Seinen überzeugenden Sieg verdankte der aber keineswegs allein Trumps Unfähigkeit (oder Unwillen), in Iowa eine vernünftige Wahlkampfstruktur aus Tausenden von Freiwilligen zu installieren, die die Wählermobilisierung für den Milliardär hätte professionell anschieben müssen. Cruz’ Weg an die Spitze geht viel weiter zurück.
Dem studierten Juristen (Abschluss in Harvard und Princeton) wird ein großes strategisches Kalkül nachgesagt. Schon vor mehr als zwei Jahren soll der Senator von Texas sich mit einer Reihe von Konservativen in Iowa getroffen haben, um sein Konzept für die Nominierung um das Präsidentschaftsamt vorzustellen und gleichzeitig seine Chancen in verschiedenen Wählerschichten auszuloten, schrieb die Webseite Politico kürzlich. Bis dahin hatte er sich bereits einen Namen als neuer Wachhund der Tea Party gemacht.
Aktivisten aus dieser Bewegung und Evangelikale sollen die konservative Basis hinter seiner Kandidatur bilden. Ein guter Grund, warum seine ersten Worte nach dem Wahlsieg in Iowa “To God be the glory” lauteten. Im Internet kursiert bereits der Witz, dass dieser gottesfürchtiges Satz Republikanisch für “Allahu Akbar” sei.

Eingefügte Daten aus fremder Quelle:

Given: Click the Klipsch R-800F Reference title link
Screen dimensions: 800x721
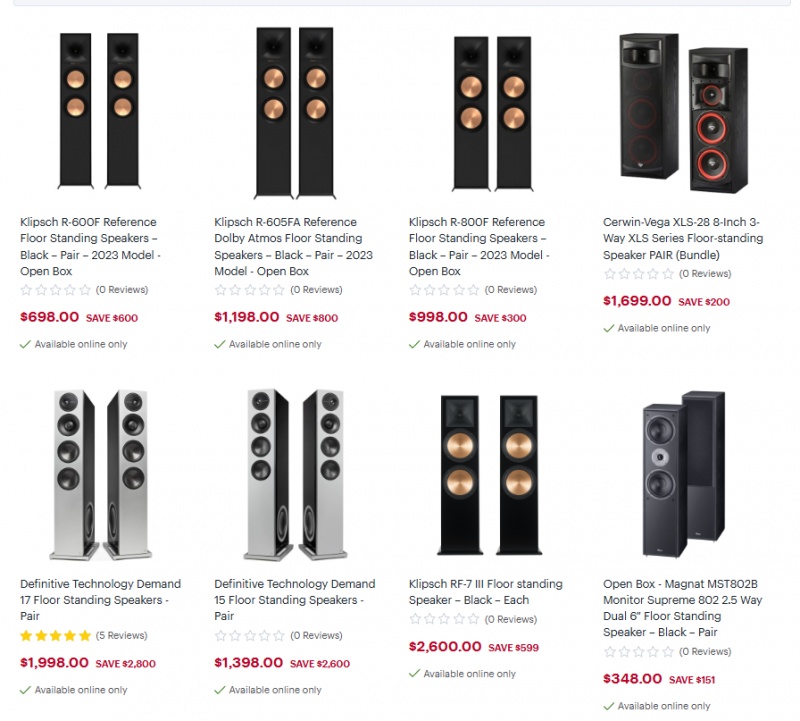Looking at the screenshot, I should coord(479,246).
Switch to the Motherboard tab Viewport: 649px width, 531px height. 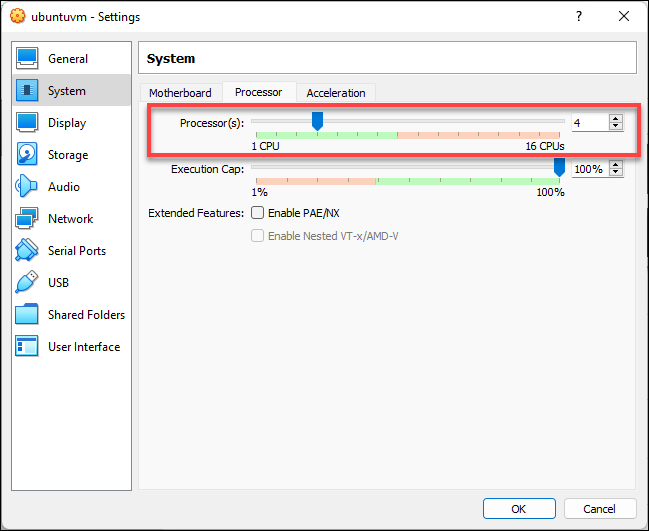point(180,93)
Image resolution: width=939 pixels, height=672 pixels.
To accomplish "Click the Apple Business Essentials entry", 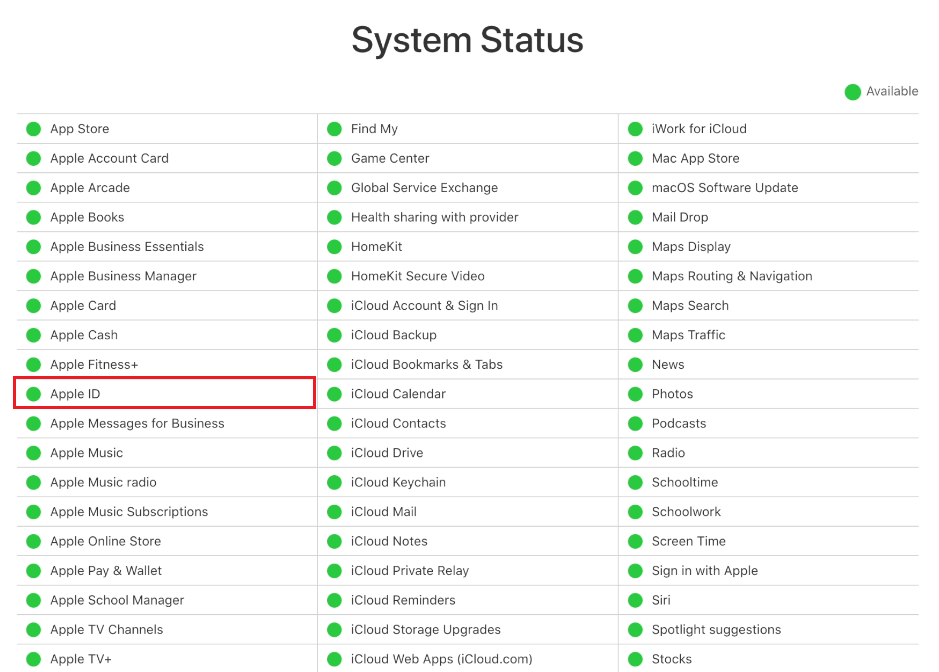I will tap(127, 247).
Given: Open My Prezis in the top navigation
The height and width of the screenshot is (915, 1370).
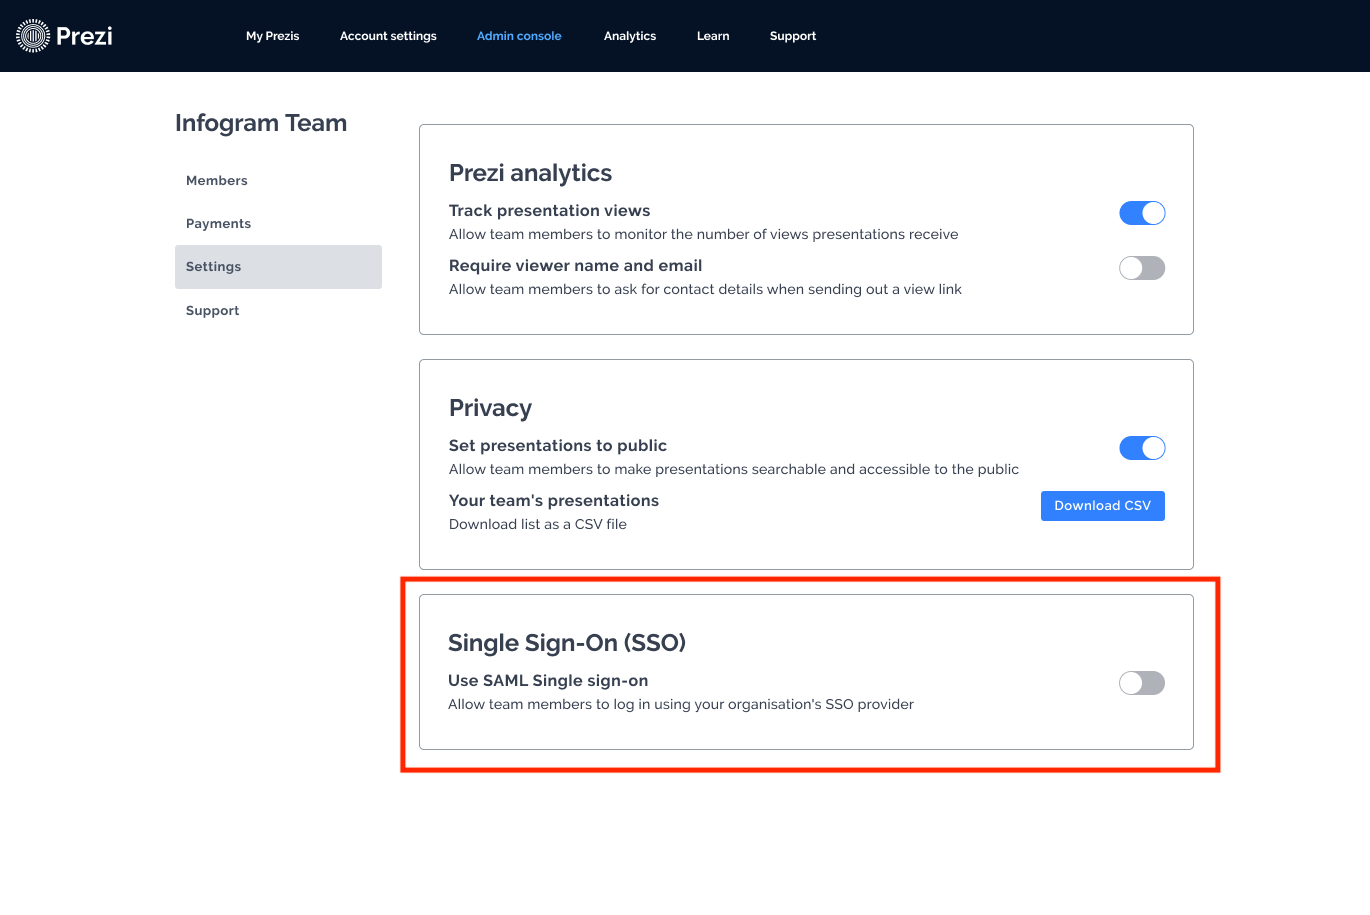Looking at the screenshot, I should click(x=272, y=36).
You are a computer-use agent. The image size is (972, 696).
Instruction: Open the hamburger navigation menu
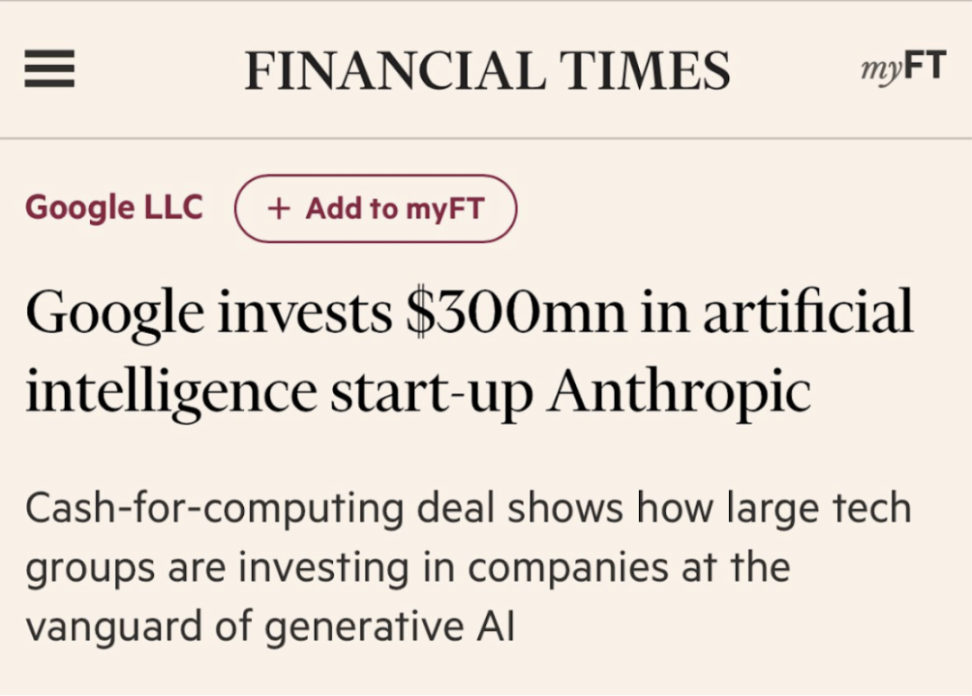50,70
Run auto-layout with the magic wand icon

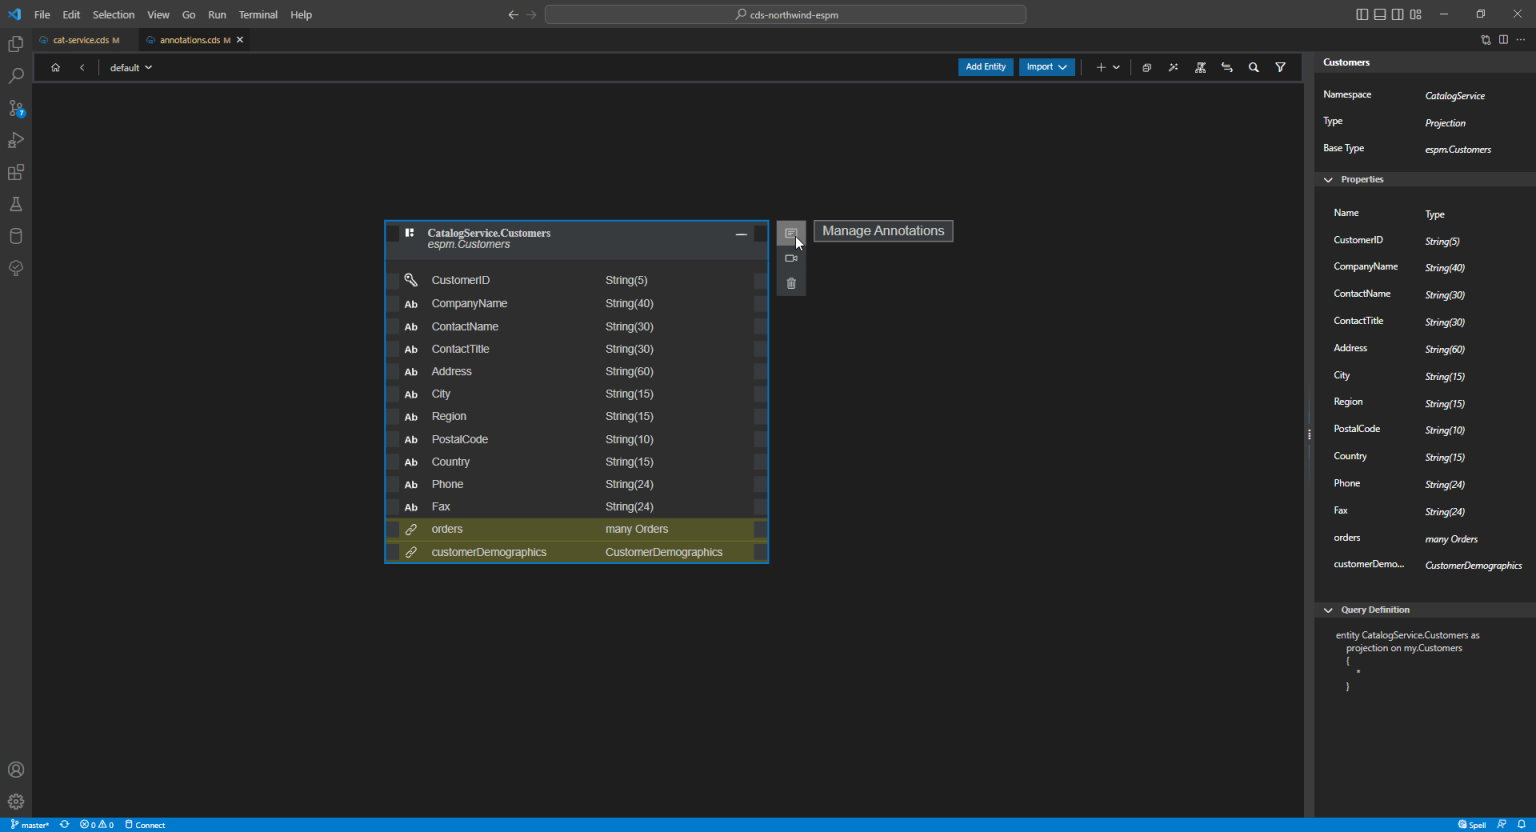click(1173, 67)
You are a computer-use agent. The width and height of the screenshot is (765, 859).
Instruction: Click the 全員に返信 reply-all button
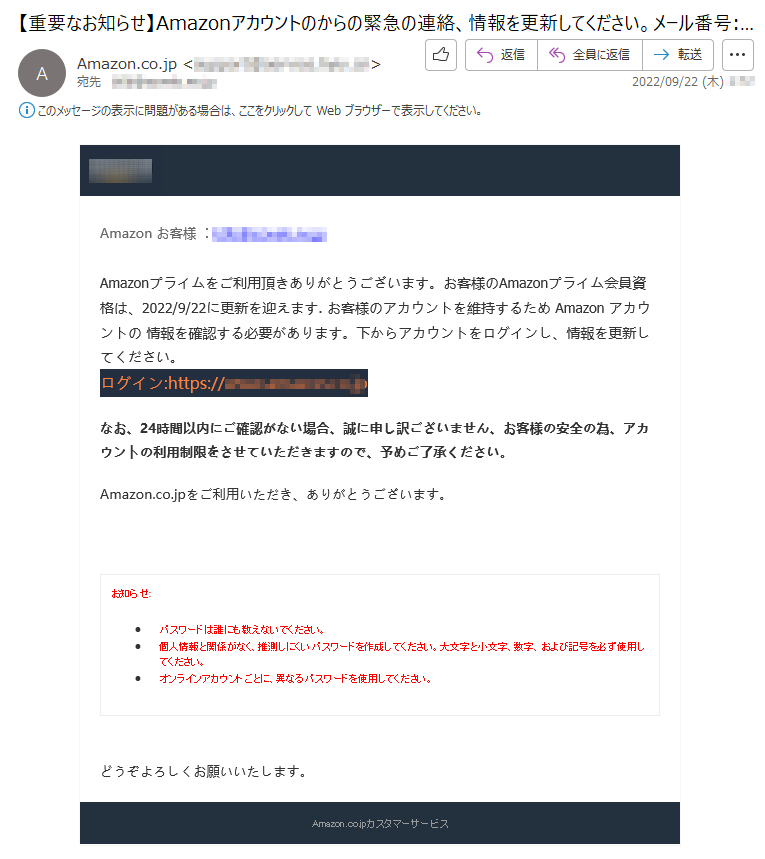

Für solche Scherze hat die religiöse Rechte hinter Cruz natürlich nichts übrig, Dschihadisten verachtet sie, Cruz selbst verspricht, den “Islamischen Staat” innerhalb von 30 Tagen “auszuräuchern, bis der Wüstensand glüht”.
Der Pragmatismus könnte gewinnen
Wie klug es ist, die sehr religiösen Wähler zu hofieren, zeigen ein paar Zahlen aus Iowa: Fast zwei Drittel der abgegebenen Stimmen kamen von Evangelikalen, Cruz sicherte sich davon ein Drittel.
Doch auf lange Sicht kann das nicht die einzige Strategie sein, auch weil Cruz nun unter besonderer Beobachtung der Republikaner steht: Vor Iowa galt es, Trump und seine unzufriedenen Wutbürger einzufangen. Nun sind Cruz und sein konservativ-christliches Wertesystem zur Zielscheibe des innerparteilichen Konkurrenzkampfes geworden. Marco Rubio, Drittplatzierter in Iowa, könnte mit seinem Pragmatismus am Ende die Vorwahlen gewinnen.
In der Frage um die mögliche Nominierung wird es in den kommenden Wochen nämlich darauf hinauslaufen, ob es einem der drei gelingt, die Fragmentierung innerhalb der republikanischen Partei aufzuheben und sich als einender Kandidat hervorzutun.
Ted Cruz muss sich nun überlegen, wie viel Zeit und Aufwand er in die nächste Vorwahl am 9. Februar in New Hampshire investiert. In den Umfragen liegt er deutlich hinter Donald Trump. Falls ihm unter den mehrheitlich säkularen Wählern in diesem Bundesstaat dennoch ein Achtungserfolg gelingen sollte, wäre das ein klares Signal, dass er die Chance hat, im Laufe der Vorwahlen nach und nach eine größere Wählerschicht anzusprechen.
Wie es aussieht, denkt der Stratege Cruz längst einen Schritt weiter: Statt sich allein auf die schwere Schlacht in New Hampshire zu versteifen, liegt das Hauptaugenmerk seiner Kampagne bereits auf South Carolina.
In dem religiös geprägten Bundesstaat hofft Cruz seinen Erfolg aus Iowa zu wiederholen. Ein Sieg dort am 20. Februar durch die Unterstützung der evangelikalen Wählerschaft wäre der Türöffner zu einer Reihe von anderen Südstaaten, die bis zur Vorwahl in Florida (15. März) abstimmen und Cruz den Weg ins Weiße Haus ebnen könnten.